* **What to work on**
Select, from the material below, each line with "more" in it.

* **Materials provided**
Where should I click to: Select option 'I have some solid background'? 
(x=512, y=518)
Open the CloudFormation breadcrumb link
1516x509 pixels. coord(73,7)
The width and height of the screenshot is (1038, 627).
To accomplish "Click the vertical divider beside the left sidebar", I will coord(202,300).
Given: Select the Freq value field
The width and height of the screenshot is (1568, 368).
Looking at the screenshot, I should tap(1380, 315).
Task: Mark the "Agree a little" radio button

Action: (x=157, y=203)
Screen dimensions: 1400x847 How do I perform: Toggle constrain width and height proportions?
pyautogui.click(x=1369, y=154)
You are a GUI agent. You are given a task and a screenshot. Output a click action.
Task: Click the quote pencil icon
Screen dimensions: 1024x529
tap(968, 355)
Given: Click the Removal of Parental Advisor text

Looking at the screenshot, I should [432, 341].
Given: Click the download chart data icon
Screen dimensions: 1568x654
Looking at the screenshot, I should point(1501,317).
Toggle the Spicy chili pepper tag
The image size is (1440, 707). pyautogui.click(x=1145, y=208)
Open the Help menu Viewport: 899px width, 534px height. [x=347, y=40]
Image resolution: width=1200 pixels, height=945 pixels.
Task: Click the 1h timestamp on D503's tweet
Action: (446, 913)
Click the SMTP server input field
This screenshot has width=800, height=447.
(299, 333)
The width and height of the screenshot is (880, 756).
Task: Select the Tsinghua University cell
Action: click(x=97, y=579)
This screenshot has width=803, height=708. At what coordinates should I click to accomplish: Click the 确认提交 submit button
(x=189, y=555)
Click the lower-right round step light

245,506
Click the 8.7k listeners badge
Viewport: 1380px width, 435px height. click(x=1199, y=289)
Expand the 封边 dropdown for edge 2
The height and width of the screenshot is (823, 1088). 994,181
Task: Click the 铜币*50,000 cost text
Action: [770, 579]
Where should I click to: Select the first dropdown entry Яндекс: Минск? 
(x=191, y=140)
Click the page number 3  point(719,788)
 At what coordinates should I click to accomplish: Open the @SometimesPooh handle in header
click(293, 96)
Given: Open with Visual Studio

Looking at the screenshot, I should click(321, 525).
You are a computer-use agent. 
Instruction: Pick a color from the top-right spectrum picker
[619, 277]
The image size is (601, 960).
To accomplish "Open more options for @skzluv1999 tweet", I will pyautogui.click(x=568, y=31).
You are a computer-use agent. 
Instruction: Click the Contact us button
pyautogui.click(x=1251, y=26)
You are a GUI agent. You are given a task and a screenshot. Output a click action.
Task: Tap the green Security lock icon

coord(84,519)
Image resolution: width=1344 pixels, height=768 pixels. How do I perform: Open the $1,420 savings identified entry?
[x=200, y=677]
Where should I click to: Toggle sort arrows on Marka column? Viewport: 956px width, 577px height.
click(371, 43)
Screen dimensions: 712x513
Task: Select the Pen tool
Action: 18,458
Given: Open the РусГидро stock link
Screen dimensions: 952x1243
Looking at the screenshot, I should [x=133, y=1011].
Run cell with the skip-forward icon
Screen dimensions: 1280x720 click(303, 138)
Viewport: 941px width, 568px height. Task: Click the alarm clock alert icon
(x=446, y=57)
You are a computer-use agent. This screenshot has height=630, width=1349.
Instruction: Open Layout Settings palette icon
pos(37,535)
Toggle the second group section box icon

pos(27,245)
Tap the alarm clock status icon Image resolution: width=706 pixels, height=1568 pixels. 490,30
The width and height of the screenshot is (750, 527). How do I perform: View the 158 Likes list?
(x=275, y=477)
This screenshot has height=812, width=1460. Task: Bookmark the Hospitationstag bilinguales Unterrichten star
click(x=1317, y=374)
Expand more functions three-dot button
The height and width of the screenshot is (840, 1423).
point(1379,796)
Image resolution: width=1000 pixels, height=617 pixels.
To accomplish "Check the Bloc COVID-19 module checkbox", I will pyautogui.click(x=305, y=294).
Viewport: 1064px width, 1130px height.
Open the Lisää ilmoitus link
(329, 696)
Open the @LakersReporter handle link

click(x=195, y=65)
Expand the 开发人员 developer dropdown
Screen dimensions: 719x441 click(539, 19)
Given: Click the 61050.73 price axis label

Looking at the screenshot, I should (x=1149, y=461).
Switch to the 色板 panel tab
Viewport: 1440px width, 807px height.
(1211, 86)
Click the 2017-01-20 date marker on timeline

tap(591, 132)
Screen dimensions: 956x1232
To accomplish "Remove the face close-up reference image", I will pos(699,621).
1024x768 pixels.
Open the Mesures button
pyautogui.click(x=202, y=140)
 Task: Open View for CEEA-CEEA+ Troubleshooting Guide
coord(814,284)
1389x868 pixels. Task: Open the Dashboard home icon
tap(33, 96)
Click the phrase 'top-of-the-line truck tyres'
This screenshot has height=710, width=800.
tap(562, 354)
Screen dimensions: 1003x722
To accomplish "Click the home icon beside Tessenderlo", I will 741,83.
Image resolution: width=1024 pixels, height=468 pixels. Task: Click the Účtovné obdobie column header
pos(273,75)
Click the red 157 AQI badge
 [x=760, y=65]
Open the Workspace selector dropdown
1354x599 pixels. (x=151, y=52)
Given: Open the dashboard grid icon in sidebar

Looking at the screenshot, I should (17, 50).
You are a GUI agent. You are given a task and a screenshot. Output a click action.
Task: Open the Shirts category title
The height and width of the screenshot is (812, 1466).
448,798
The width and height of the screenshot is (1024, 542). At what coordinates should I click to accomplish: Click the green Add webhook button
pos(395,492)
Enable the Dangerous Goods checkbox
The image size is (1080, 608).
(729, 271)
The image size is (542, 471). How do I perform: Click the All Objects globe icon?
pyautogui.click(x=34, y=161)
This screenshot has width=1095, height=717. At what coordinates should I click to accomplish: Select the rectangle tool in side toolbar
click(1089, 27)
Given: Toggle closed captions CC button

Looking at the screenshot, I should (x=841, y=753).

* **Solution for this problem**
To accomplish "Open more options for @skzluv1999 tweet", I will pyautogui.click(x=568, y=31).
Expand more functions three-dot button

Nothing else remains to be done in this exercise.